BEGIN Excerpt

Zadignose | 158 comments I'll attempt to listen to Bauhaus while reading to see if it enhances the experience. Meanwhile, I had to look up All-set. I learn something every day.


message 24: by Gregsamsa (new)

Gregsamsa | 94 comments I just Google All Set to see what that might have netted (btw Final Net was an alternative brand if All Set was unavailable). The first two pages said nothing about powerful coif control in even the most humid and Smokey club conditions.


message 25: by Zadignose (new)

Zadignose | 158 comments I attempted "all set hair" and got there.


message 26: by Nathan "N.R." (new)

Nathan "N.R." Gaddis (nathannrgaddis) | 986 comments Are you guys really talking about hair and cure and bauhaus in this thread? Maybe it's just me.

You guys are also making me regret more and more (Eric did it earlier) that I tossed my nice four volume set of ancient date of Heine's Werke. Naja.

@Caroline -- Don't miss Faust!!

“Habe nun, ach! ......
Da steh ich nun, ich armer Tor!
Und bin so klug als wie zuvor."


message 27: by Caroline (new)

Caroline (carobibliophile) | 9 comments I had forgotten Faust--it was so long ago. Thanks for the reminder. Also, I recently bought a used copy of the Italian Journey, which I think might be more to my taste.

I had to go look up and sample Bauhaus (rock ignoramus)--I see the point, but streaming Heine in my eyes and Bela Lugosi’s Dead in my ears...might rotate my brain 10 degrees.

Eric, thanks for the link to Atta Troll; I had been looking for a hard copy. But according to the introduction I’m doomed: for no woman ever quite understood Heinrich Heine, who is still a riddle to most of the men of this age.


message 28: by Eric (new)

Eric | 57 comments Caroline: So is the downside of the upside of there being these valums in the Pubic Domen.

If we make it past the Anteductions and Onwords we come upon a text proper which, liable to same, is perhaps the more likely to not be Manhandled.

As for Heine, I'd should needs get mine own Heiny into gear and finish the little thing of essays of his I have.

END Excerpt
BEGIN Supplied data

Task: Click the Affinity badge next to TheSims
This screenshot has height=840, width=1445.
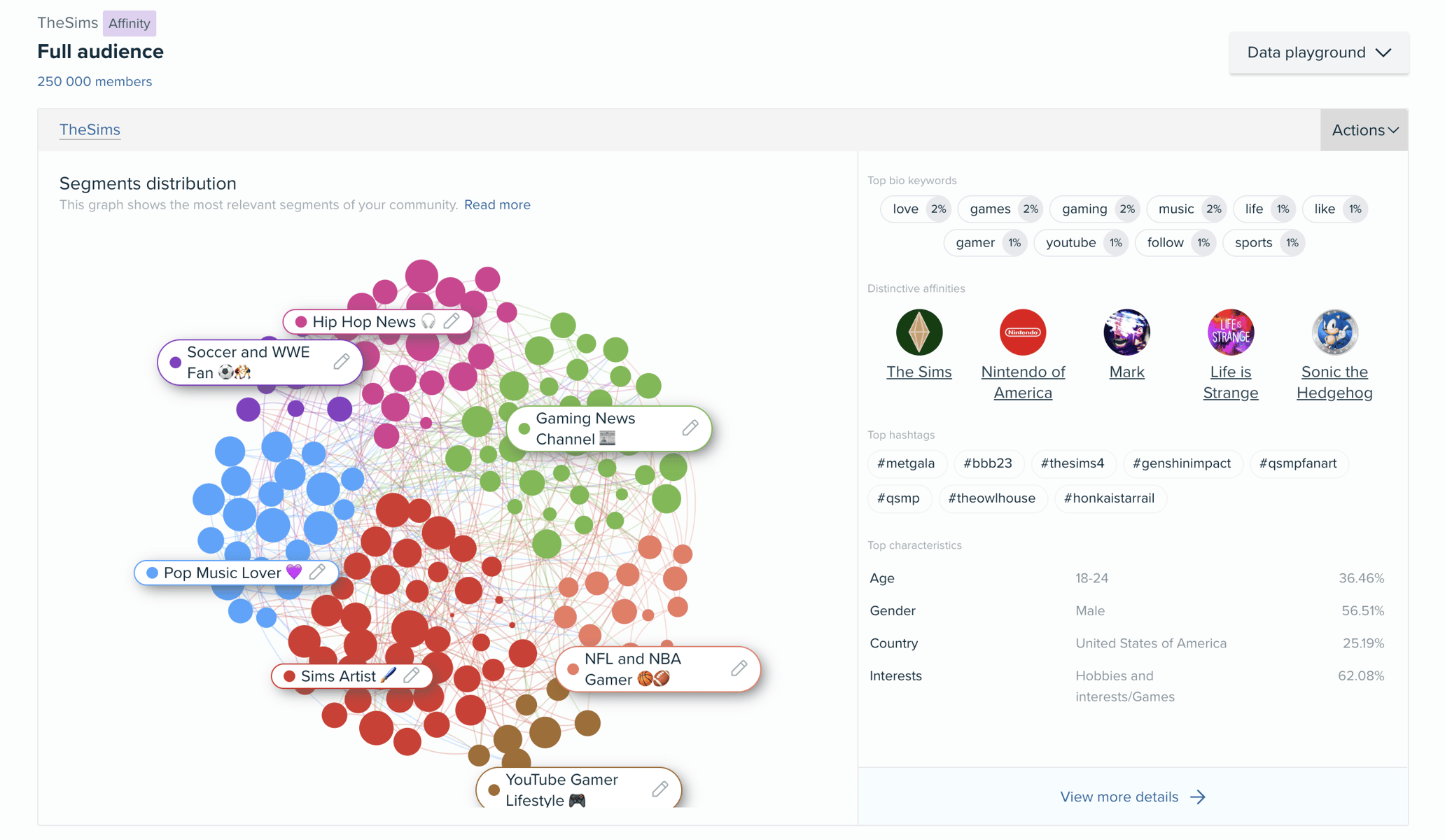Action: [x=129, y=23]
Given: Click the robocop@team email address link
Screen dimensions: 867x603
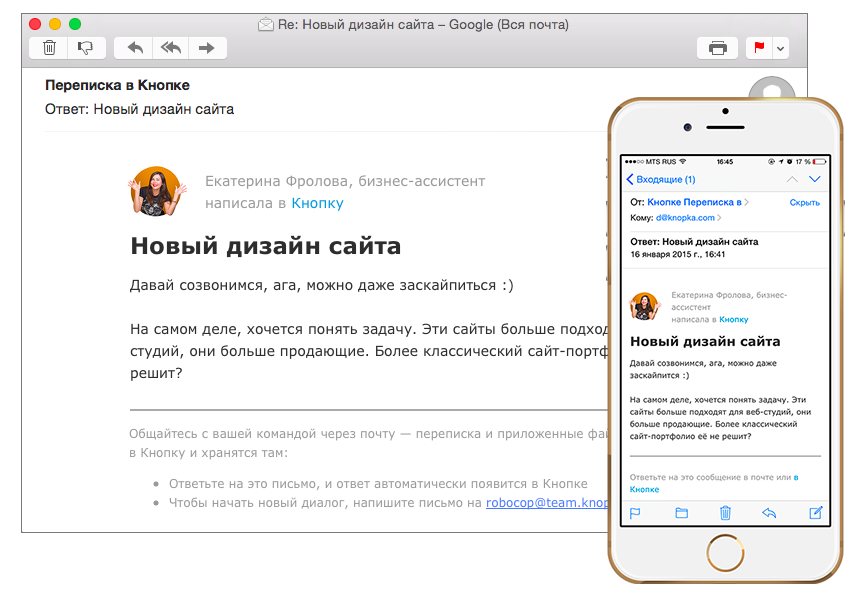Looking at the screenshot, I should (546, 503).
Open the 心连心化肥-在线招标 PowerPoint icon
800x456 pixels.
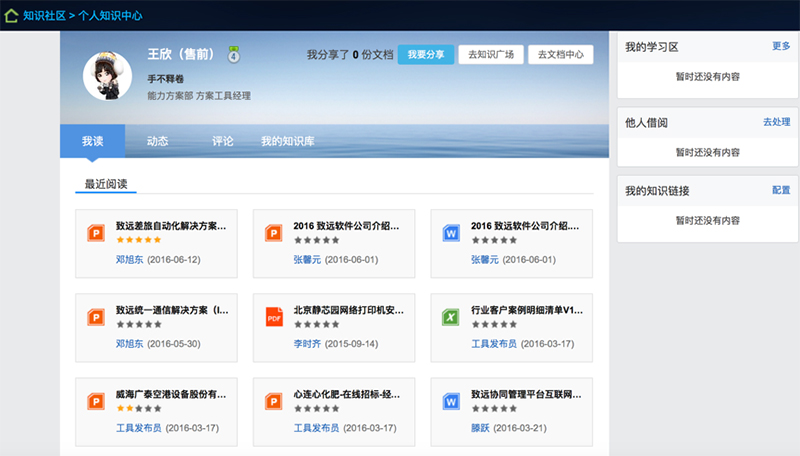click(274, 401)
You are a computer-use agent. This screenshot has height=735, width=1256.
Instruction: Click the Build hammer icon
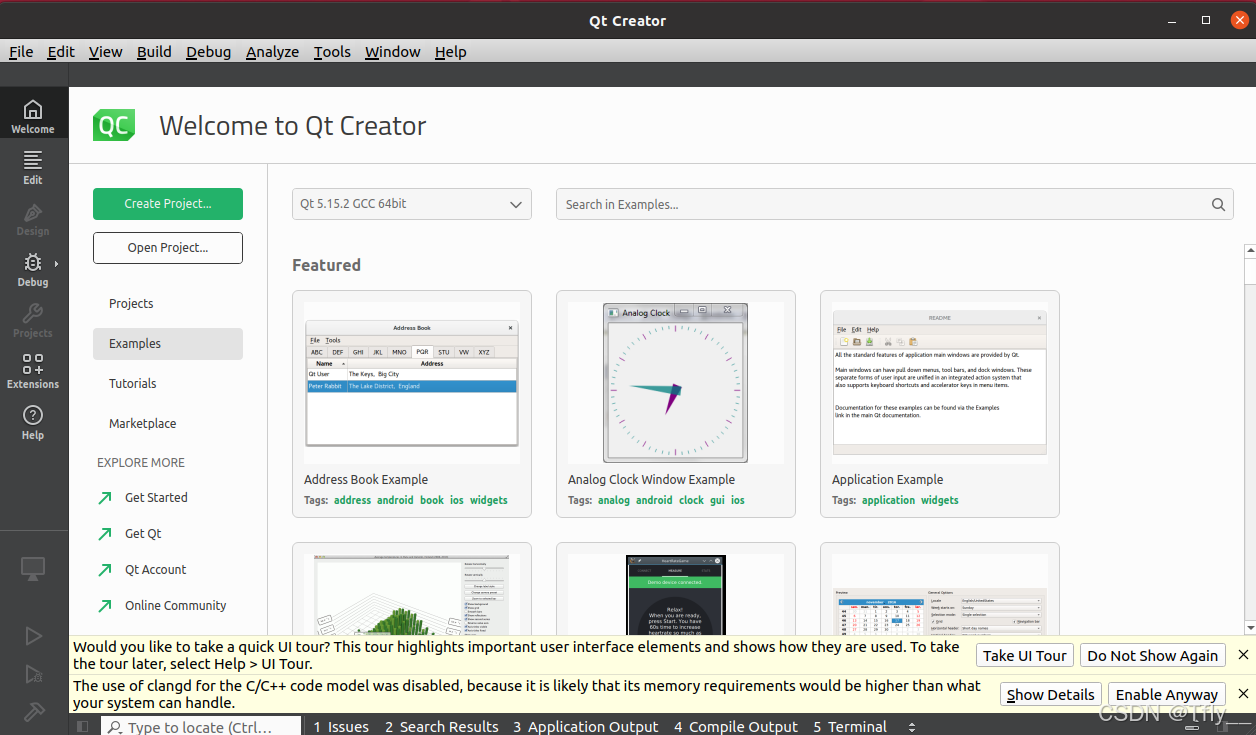[x=33, y=712]

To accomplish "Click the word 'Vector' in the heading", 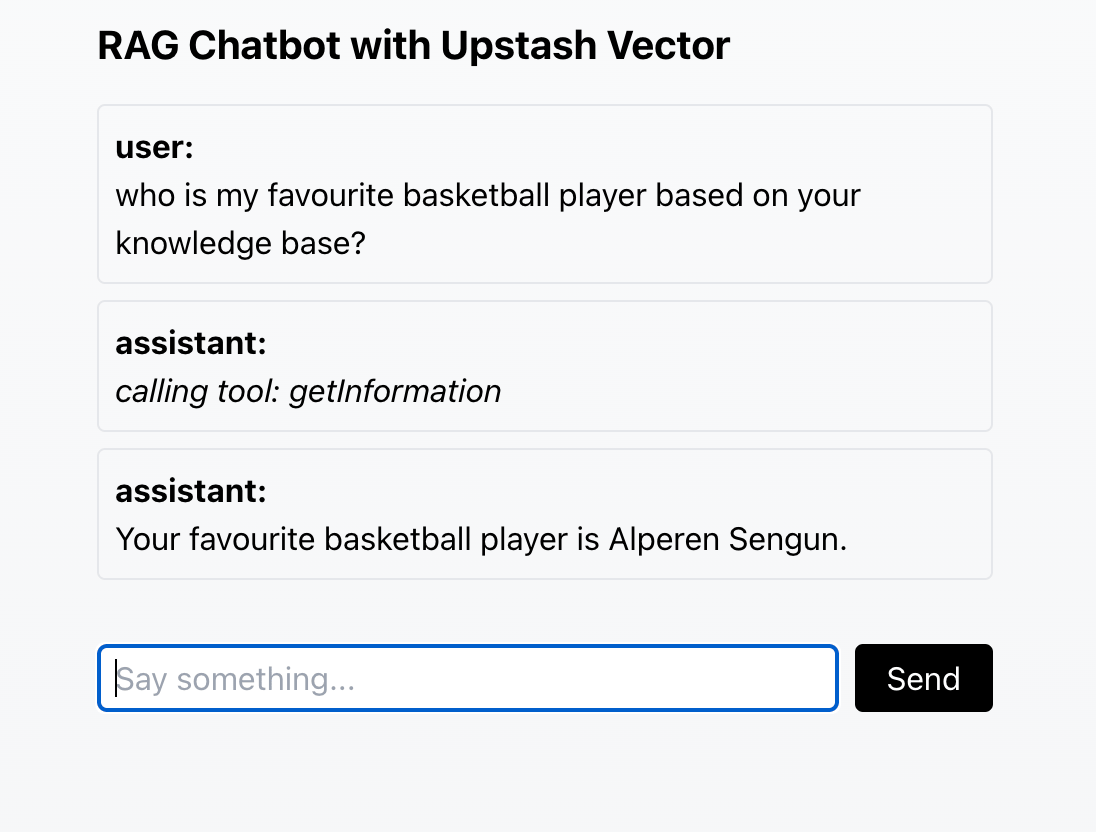I will click(669, 45).
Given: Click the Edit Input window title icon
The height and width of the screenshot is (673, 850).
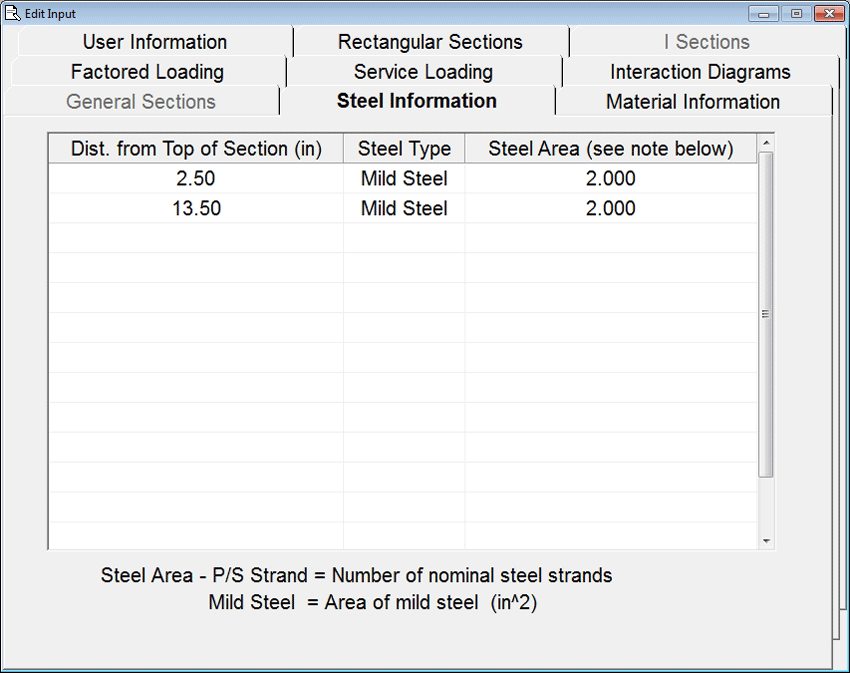Looking at the screenshot, I should click(x=13, y=13).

END Supplied data

- **Short exercise 1**
Do these statements agree with the forum thread? For each, answer yes or no and quote the words of the thread that decide it. (a) Zadignose found the product by searching "all set hair". (b) Caroline recently bought a new copy of the Italian Journey. (c) Nathan still owns a four-volume set of Heine's Werke.
- **Short exercise 2**
Print the forum thread exactly, starting at "message 26: by" and ending at "ich armer Tor!".
The lines above are separate material from the forum thread.

- **Written solution 1**
(a) Yes: "I attempted "all set hair" and got there."
(b) No: "I recently bought a used copy of the Italian Journey"
(c) No: "I tossed my nice four volume set of ancient date of Heine's Werke"

- **Written solution 2**
message 26: by Nathan "N.R." (new)

Nathan "N.R." Gaddis (nathannrgaddis) | 986 comments Are you guys really talking about hair and cure and bauhaus in this thread? Maybe it's just me.

You guys are also making me regret more and more (Eric did it earlier) that I tossed my nice four volume set of ancient date of Heine's Werke. Naja.

@Caroline -- Don't miss Faust!!

“Habe nun, ach! ......
Da steh ich nun, ich armer Tor!